En primera instancia, el desierto le da cercanía con Dios (es el lugar del “retiro”, del encuentro íntimo con el Señor) y ocasión para escucharlo y confiarse a Él.

Distancia con el mundo

El desierto, además, como lugar retirado, le da al profeta la capacidad de mirar las cosas desde una distancia donde puede ver el todo. Ve las cosas como quien mira desde lo alto, desde Dios. Y así, lejos de quedar desconectado de la realidad, el profeta conoce las cosas tal como son.

Independencia de las cosas

            El desierto es pobreza (forzosa), o austeridad (voluntaria). El desierto es escasez de vestido, comida y bebida. Es la condición de vida donde, por haber perdido (o renunciado a) todo, no ya hay nada que perder. Y es una suerte de ensayo del martirio: la disposición a perder lo único que se tiene todavía: la salud y la vida. Y por eso el desierto le da al profeta su fortaleza, su insobornabilidad. El desierto es para el profeta, como lo fue para el pueblo elegido, el precio y la condición de la libertad. Sólo en la libertad que da la pobreza pueden gritarse las verdades.

Independencia de los afectos

            El desierto es destierro, ruptura y separación del hogar, de la familia. Es la soledad radical. En este sentido, el desierto le garantiza al profeta la libertad frente a los condicionamientos “de la carne y de la sangre”, frente al peso de los afectos, de la honra, de la estima social, de los prejuicios de la propia clase… Esta libertad frente a los lazos humanos para anteponer a todo el Reino de Dios resplandece en la vida y en las enseñanzas del Señor: “¿Quiénes son mi madre y mis hermanos?” (cf. Mt 12, 46-50). “Vine a enemistar a un hombre con su padre, a la hija contra su madre [...] y así el hombre tendrá por enemigos a los de su propia casa. El que ame a su padre o a su madre más que a mi no es digno de mi” (Mt 10, 35-37).

#### Enunciado:
Indique, por favor, de qué es el desierto el precio y la condición para el profeta, según el fragmento sobre el desierto. Las líneas a continuación son material independiente del fragmento.

#### Datos:
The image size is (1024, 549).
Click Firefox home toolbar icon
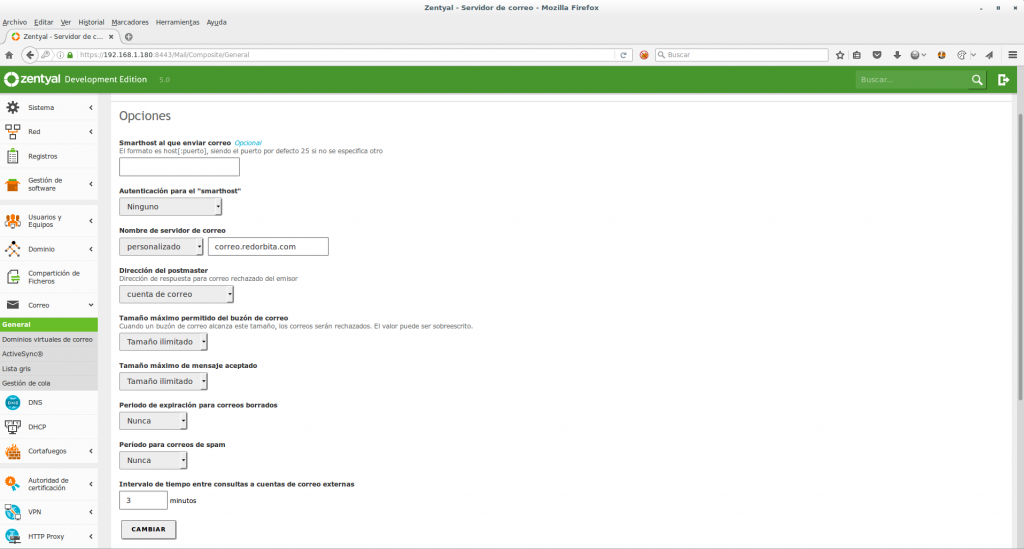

#### Solución:
De la libertad.